▶ _Your task_
Swap every "At what coordinates should I click to accomplish" in the rows below for "Where do I click to" and leave everything else untouched.

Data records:
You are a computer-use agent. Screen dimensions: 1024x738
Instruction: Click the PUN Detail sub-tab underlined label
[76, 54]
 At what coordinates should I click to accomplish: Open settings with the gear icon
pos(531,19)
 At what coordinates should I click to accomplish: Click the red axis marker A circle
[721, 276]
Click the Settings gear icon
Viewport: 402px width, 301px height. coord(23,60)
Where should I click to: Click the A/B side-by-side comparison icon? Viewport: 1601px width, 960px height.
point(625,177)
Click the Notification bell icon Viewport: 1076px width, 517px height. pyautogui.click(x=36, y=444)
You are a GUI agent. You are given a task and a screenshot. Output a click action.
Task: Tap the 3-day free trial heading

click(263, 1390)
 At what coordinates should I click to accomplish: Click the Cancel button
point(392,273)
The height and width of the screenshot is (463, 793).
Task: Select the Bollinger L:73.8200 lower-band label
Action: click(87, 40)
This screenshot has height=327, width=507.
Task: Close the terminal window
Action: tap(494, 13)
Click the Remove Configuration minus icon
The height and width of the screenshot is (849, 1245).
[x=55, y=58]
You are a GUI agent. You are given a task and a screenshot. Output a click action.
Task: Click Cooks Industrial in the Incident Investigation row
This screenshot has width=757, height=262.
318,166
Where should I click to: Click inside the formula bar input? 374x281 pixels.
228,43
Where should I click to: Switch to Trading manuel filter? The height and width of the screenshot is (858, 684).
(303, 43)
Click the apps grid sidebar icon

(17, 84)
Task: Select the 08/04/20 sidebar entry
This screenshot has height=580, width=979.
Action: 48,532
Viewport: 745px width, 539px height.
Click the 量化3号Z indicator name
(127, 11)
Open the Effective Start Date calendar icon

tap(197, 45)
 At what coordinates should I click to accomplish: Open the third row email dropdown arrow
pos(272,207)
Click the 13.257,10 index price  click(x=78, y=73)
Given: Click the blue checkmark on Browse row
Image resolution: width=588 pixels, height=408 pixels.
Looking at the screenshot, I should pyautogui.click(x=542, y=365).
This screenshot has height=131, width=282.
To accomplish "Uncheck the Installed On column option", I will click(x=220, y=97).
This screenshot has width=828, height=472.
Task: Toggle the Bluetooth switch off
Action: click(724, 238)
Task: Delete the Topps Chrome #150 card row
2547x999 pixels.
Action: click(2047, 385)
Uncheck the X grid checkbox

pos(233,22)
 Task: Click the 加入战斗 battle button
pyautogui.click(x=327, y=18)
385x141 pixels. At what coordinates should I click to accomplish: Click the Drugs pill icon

▶ _Task solution_
You are a computer-use agent. Screen dimensions: 1024x738
Instruction: Click the PUN Detail sub-tab underlined label
[76, 54]
 Where do I click to: Open settings with the gear icon
pos(531,19)
 Where do I click to: Click the red axis marker A circle
[721, 276]
Click the Settings gear icon
Viewport: 402px width, 301px height. coord(23,60)
Where should I click to: Click the A/B side-by-side comparison icon? Viewport: 1601px width, 960px height.
point(625,177)
Click the Notification bell icon Viewport: 1076px width, 517px height. pyautogui.click(x=36, y=444)
You are a GUI agent. You are given a task and a screenshot. Output a click action.
Task: Tap the 3-day free trial heading

click(263, 1390)
 Where do I click to: Click the Cancel button
point(392,273)
The height and width of the screenshot is (463, 793).
Task: Select the Bollinger L:73.8200 lower-band label
Action: click(87, 40)
This screenshot has height=327, width=507.
Task: Close the terminal window
Action: tap(494, 13)
Click the Remove Configuration minus icon
The height and width of the screenshot is (849, 1245).
[x=55, y=58]
You are a GUI agent. You are given a task and a screenshot. Output a click action.
Task: Click Cooks Industrial in the Incident Investigation row
This screenshot has width=757, height=262.
318,166
Where should I click to: Click inside the formula bar input? 374x281 pixels.
228,43
Where should I click to: Switch to Trading manuel filter? The height and width of the screenshot is (858, 684).
(303, 43)
Click the apps grid sidebar icon

(17, 84)
Task: Select the 08/04/20 sidebar entry
This screenshot has height=580, width=979.
Action: 48,532
Viewport: 745px width, 539px height.
Click the 量化3号Z indicator name
(127, 11)
Open the Effective Start Date calendar icon

tap(197, 45)
 Where do I click to: Open the third row email dropdown arrow
pos(272,207)
Click the 13.257,10 index price  click(x=78, y=73)
Given: Click the blue checkmark on Browse row
Image resolution: width=588 pixels, height=408 pixels.
Looking at the screenshot, I should pyautogui.click(x=542, y=365).
This screenshot has height=131, width=282.
To accomplish "Uncheck the Installed On column option", I will click(x=220, y=97).
This screenshot has width=828, height=472.
Task: Toggle the Bluetooth switch off
Action: click(724, 238)
Task: Delete the Topps Chrome #150 card row
2547x999 pixels.
Action: click(2047, 385)
Uncheck the X grid checkbox

pos(233,22)
 Task: Click the 加入战斗 battle button
pyautogui.click(x=327, y=18)
385x141 pixels. Where do I click to: Click the Drugs pill icon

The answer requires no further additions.